==== Available data ====
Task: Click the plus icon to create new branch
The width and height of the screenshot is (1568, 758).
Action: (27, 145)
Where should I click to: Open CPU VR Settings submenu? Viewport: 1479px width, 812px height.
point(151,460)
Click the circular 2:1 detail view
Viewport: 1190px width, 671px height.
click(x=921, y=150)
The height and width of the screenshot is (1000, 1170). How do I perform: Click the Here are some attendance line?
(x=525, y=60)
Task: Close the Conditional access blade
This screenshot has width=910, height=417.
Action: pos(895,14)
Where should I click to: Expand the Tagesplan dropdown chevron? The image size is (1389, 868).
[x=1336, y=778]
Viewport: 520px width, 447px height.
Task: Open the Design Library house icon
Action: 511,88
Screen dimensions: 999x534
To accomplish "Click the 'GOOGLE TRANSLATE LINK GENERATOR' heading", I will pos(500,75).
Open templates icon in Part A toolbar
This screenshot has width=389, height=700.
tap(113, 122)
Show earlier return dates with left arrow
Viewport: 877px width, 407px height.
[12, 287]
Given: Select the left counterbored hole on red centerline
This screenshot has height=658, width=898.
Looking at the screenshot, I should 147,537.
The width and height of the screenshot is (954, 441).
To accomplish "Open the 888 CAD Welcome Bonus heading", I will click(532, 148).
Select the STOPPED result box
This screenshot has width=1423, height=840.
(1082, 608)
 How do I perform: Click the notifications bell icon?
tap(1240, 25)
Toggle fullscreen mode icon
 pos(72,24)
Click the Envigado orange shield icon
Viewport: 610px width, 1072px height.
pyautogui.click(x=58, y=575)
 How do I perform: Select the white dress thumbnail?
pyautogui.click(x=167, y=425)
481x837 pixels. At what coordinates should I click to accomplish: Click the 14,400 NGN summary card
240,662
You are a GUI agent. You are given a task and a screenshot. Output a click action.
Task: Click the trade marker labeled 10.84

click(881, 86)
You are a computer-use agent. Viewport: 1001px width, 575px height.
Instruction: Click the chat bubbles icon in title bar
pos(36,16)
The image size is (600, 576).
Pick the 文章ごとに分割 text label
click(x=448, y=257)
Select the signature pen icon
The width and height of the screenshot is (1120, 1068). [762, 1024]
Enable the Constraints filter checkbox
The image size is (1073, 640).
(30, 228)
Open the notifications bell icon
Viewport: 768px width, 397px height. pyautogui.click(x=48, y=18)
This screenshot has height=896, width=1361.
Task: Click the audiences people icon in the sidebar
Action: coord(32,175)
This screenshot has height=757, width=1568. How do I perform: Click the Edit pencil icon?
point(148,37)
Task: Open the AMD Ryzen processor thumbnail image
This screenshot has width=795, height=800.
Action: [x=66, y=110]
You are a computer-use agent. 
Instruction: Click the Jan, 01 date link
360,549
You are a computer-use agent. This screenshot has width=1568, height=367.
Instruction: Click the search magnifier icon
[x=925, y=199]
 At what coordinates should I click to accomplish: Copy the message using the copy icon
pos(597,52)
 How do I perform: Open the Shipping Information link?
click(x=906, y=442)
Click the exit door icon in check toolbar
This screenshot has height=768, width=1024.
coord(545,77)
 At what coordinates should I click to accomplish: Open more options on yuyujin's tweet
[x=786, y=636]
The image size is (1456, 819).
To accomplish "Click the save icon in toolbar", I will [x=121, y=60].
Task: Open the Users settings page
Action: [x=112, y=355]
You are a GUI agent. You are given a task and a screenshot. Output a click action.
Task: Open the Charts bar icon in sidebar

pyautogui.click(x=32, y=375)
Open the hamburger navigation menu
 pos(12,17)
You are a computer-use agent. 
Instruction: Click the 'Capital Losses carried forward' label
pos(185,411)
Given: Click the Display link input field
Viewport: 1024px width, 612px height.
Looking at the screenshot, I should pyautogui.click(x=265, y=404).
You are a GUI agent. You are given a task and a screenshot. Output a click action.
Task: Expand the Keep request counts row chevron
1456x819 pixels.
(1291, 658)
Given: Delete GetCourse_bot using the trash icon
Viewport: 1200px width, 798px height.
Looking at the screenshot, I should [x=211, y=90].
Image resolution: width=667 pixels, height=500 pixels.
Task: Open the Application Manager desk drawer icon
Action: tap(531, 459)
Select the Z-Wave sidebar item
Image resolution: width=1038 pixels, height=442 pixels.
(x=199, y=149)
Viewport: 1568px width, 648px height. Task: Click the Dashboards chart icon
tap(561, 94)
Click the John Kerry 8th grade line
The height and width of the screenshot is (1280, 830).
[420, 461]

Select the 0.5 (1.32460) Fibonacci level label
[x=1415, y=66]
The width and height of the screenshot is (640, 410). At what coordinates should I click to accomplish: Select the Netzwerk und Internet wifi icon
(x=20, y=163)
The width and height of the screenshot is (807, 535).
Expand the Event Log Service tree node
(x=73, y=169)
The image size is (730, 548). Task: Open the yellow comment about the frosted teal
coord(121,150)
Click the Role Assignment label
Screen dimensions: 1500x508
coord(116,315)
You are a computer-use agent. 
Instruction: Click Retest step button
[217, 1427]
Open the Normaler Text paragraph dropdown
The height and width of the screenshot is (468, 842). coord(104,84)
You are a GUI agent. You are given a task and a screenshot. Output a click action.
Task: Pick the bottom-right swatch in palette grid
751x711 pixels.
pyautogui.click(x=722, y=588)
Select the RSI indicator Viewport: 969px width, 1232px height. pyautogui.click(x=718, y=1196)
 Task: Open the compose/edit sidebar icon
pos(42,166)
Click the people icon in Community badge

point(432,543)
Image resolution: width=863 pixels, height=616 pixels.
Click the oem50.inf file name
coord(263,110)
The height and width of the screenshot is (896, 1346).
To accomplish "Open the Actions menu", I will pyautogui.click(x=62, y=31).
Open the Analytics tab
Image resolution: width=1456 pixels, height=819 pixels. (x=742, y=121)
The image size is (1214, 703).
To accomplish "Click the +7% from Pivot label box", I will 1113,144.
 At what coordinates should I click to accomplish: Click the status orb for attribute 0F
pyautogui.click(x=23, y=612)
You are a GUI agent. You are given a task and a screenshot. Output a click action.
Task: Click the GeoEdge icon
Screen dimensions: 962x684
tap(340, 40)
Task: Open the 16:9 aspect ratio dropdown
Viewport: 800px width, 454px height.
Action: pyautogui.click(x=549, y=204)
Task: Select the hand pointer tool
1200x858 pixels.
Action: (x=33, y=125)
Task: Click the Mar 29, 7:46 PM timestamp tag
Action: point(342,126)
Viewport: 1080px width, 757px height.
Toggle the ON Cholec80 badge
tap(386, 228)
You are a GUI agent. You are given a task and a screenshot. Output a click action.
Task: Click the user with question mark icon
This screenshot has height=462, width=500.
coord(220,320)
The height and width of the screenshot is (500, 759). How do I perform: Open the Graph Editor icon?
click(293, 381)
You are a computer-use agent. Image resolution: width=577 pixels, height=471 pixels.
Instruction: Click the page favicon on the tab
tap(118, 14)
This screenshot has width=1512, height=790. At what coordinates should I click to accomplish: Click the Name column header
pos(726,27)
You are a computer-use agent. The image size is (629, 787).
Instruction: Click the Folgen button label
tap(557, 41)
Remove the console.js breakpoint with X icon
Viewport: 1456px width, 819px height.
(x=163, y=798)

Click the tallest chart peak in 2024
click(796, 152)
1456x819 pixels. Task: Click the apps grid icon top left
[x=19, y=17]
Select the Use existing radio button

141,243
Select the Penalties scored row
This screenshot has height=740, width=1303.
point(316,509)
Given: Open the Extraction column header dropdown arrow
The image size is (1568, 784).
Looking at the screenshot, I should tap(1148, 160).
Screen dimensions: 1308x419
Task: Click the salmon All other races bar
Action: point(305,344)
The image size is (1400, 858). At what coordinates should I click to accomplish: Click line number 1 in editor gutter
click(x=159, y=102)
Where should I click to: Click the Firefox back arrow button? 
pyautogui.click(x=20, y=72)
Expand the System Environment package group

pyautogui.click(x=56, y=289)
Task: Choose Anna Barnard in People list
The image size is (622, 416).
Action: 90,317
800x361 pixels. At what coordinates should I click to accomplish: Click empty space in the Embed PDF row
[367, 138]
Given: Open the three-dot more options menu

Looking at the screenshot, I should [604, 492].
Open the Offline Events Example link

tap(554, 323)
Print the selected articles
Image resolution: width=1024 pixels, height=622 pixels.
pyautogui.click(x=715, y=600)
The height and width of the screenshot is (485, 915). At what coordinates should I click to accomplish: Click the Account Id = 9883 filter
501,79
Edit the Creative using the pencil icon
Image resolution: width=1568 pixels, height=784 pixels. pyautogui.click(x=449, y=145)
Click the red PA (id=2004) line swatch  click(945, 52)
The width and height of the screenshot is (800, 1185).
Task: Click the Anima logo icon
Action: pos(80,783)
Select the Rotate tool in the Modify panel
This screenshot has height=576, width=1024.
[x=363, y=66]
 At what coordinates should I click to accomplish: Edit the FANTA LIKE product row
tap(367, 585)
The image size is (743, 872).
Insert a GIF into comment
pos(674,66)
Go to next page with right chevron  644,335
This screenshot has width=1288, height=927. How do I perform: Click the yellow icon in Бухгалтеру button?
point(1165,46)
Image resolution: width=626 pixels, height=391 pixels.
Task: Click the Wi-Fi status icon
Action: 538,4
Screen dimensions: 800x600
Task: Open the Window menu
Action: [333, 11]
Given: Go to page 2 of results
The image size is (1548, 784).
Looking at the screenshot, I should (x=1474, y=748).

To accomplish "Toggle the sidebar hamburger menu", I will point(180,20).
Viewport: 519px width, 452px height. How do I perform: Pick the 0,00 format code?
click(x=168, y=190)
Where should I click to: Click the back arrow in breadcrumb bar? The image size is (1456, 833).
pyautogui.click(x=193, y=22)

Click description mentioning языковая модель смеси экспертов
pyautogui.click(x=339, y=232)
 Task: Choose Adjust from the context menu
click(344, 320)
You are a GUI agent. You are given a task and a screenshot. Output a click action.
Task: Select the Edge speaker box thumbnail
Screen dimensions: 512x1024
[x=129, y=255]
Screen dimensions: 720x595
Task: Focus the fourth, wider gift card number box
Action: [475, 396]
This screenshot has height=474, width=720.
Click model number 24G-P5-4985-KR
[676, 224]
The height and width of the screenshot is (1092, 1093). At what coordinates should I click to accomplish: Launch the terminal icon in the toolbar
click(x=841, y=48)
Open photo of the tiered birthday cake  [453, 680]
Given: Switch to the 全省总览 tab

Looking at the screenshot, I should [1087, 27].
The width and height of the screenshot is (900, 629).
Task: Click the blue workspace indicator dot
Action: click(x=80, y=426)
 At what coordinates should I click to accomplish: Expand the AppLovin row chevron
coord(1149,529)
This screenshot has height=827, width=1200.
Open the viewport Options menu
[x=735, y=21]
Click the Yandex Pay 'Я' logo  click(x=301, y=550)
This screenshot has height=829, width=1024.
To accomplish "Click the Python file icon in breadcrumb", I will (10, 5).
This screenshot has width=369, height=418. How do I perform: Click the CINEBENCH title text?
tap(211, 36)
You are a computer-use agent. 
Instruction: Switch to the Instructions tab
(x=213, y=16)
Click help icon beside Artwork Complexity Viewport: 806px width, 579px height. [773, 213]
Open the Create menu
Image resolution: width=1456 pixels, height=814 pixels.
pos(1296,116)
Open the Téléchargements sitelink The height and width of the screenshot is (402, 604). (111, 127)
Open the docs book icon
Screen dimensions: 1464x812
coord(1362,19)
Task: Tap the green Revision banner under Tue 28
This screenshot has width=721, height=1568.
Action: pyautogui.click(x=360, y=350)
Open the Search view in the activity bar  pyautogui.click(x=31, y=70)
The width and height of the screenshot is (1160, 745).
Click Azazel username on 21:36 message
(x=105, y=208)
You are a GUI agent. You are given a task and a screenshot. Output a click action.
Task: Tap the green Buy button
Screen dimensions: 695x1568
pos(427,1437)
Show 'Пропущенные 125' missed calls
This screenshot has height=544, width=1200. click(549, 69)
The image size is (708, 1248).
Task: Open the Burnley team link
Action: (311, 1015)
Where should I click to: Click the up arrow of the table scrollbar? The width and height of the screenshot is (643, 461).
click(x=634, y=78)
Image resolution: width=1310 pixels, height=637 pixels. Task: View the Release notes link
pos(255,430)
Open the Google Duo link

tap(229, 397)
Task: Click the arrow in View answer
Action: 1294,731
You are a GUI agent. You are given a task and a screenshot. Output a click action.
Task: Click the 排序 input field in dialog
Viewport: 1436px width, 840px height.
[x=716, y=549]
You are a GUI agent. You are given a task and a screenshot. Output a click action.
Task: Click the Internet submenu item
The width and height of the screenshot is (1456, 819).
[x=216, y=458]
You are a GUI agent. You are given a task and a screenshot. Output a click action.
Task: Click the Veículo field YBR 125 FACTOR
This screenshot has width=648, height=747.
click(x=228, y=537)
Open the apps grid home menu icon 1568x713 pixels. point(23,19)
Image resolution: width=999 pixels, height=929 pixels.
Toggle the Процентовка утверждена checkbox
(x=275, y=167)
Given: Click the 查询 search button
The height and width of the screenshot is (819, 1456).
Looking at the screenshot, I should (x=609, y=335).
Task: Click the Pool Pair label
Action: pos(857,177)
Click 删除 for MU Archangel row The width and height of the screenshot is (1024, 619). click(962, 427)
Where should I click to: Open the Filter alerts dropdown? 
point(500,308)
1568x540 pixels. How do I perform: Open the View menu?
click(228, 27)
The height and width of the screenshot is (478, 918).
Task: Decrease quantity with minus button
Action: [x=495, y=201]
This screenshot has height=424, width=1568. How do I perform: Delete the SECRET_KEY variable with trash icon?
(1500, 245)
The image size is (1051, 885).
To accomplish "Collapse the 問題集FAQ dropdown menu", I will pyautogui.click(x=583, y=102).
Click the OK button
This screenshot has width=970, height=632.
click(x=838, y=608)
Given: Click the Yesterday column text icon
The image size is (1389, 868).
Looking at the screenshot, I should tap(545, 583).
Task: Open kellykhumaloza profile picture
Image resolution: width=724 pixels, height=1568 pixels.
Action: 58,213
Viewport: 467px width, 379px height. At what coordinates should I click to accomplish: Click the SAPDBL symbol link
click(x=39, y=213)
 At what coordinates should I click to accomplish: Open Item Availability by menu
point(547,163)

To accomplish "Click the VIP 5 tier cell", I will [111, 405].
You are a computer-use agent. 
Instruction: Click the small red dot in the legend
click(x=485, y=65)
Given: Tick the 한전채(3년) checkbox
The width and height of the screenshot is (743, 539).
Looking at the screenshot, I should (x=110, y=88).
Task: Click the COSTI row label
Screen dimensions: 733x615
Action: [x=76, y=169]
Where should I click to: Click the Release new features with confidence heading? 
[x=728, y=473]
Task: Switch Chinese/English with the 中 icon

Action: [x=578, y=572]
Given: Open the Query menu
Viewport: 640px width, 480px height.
====
§ **Problem description**: Pull out everything from the first line of the data down to the line containing "Action: pos(895,14)", including both ends, and reproduce those lines without any change.

§ **Finished task**:
Task: Click the plus icon to create new branch
The width and height of the screenshot is (1568, 758).
Action: (27, 145)
Where should I click to: Open CPU VR Settings submenu? Viewport: 1479px width, 812px height.
point(151,460)
Click the circular 2:1 detail view
Viewport: 1190px width, 671px height.
click(x=921, y=150)
The height and width of the screenshot is (1000, 1170). How do I perform: Click the Here are some attendance line?
(x=525, y=60)
Task: Close the Conditional access blade
This screenshot has width=910, height=417.
Action: pos(895,14)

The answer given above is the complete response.